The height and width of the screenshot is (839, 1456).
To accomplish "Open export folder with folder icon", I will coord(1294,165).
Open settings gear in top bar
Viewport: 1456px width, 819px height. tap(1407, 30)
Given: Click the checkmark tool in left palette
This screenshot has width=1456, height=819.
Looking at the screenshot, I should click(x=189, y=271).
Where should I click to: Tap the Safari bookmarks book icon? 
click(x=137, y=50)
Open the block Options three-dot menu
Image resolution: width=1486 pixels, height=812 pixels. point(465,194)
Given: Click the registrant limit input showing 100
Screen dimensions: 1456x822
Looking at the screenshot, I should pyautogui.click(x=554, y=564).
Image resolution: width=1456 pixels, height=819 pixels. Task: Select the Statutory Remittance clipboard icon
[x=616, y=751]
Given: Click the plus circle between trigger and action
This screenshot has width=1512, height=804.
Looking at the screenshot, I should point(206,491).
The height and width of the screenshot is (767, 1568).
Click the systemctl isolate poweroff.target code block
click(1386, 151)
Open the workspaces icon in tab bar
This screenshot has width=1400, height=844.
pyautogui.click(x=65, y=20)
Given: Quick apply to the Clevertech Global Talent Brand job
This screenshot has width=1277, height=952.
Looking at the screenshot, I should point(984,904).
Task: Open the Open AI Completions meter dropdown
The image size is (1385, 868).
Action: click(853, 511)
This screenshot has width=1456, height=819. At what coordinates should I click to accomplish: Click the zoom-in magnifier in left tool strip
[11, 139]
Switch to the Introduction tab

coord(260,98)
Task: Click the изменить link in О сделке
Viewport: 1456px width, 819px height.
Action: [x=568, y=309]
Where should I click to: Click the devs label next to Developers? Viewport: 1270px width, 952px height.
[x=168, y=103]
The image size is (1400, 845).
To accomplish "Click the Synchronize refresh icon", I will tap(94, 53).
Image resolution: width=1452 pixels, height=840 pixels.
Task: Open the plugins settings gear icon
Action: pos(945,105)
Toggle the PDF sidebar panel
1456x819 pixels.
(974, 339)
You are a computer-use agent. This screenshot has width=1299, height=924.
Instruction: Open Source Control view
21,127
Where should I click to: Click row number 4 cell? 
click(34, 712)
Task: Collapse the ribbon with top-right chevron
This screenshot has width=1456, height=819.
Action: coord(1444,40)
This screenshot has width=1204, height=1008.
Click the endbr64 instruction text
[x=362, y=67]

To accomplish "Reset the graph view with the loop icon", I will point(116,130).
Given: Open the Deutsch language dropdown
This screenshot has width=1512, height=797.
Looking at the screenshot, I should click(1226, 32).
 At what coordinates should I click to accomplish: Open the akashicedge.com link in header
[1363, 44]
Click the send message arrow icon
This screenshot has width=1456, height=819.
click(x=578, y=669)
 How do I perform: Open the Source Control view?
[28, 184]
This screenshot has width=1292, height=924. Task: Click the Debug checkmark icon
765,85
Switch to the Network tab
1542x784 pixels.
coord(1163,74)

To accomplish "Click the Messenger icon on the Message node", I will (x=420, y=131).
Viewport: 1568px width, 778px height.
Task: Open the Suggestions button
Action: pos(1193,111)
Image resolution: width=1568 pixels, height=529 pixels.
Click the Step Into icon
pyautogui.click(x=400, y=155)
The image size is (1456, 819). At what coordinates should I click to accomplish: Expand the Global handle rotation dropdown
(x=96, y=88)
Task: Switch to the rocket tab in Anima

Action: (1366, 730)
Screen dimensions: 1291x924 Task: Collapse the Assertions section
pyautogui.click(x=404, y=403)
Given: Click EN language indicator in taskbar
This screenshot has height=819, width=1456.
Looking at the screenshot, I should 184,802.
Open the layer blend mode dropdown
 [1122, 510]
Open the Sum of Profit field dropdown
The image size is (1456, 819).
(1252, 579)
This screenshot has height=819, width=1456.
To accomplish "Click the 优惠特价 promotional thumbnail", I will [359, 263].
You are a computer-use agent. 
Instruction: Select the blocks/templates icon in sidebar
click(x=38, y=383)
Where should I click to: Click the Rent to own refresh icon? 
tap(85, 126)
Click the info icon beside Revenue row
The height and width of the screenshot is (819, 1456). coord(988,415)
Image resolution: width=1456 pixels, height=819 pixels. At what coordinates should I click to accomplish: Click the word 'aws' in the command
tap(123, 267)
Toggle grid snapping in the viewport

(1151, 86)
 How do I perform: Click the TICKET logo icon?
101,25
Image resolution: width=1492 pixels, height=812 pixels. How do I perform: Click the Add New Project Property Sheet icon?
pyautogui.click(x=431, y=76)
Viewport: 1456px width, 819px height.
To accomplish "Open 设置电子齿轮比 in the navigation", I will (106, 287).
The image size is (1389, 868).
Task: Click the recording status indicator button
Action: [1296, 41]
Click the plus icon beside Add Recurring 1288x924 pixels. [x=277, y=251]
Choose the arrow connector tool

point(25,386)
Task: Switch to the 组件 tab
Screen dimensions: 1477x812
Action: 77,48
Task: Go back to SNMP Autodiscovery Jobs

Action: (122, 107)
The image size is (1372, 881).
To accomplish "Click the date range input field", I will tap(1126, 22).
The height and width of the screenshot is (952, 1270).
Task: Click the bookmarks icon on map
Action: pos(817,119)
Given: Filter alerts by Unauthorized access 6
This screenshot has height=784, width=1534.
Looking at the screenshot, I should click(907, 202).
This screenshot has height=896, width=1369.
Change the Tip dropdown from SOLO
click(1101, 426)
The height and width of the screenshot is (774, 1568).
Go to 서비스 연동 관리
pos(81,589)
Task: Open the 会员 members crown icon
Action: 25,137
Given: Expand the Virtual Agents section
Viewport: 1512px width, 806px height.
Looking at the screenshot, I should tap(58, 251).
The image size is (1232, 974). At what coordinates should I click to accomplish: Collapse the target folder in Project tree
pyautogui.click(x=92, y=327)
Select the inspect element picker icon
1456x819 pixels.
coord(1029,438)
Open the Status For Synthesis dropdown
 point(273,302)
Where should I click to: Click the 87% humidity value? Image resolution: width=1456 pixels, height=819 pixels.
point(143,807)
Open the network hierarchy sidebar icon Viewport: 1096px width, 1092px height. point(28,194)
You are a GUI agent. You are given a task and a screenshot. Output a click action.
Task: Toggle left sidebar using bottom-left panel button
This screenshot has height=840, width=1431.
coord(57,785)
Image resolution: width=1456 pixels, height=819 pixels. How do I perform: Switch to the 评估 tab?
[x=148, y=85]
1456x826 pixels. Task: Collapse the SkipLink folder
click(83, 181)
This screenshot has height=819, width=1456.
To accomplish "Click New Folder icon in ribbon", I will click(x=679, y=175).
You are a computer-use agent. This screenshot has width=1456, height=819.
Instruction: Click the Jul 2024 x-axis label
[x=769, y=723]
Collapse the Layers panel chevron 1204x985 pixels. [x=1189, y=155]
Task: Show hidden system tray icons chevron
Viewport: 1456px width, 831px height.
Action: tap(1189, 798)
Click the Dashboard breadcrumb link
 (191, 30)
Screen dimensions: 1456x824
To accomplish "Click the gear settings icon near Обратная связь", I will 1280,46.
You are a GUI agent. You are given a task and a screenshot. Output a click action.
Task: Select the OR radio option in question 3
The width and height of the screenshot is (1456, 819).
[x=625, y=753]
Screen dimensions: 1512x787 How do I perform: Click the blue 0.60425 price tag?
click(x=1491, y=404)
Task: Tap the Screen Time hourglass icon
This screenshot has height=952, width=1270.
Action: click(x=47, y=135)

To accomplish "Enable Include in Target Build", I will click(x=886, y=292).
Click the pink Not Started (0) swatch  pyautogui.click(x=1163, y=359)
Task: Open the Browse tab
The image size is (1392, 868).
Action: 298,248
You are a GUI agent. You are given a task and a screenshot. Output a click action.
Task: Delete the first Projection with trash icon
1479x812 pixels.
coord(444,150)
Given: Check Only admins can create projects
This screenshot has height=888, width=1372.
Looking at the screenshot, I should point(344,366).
◆ ◆ ◆ ◆ ◆ ◆ ◆
Description of the task:
All lines in the data above from the one with "Select the inspect element picker icon" through the one with "Collapse the Layers" must be repeated exactly, and no others.

Answer space:
Select the inspect element picker icon
1456x819 pixels.
coord(1029,438)
Open the Status For Synthesis dropdown
 point(273,302)
Where should I click to: Click the 87% humidity value? Image resolution: width=1456 pixels, height=819 pixels.
point(143,807)
Open the network hierarchy sidebar icon Viewport: 1096px width, 1092px height. point(28,194)
You are a GUI agent. You are given a task and a screenshot. Output a click action.
Task: Toggle left sidebar using bottom-left panel button
This screenshot has height=840, width=1431.
coord(57,785)
Image resolution: width=1456 pixels, height=819 pixels. How do I perform: Switch to the 评估 tab?
[x=148, y=85]
1456x826 pixels. Task: Collapse the SkipLink folder
click(83, 181)
This screenshot has height=819, width=1456.
To accomplish "Click New Folder icon in ribbon", I will click(x=679, y=175).
You are a computer-use agent. This screenshot has width=1456, height=819.
Instruction: Click the Jul 2024 x-axis label
[x=769, y=723]
Collapse the Layers panel chevron 1204x985 pixels. [x=1189, y=155]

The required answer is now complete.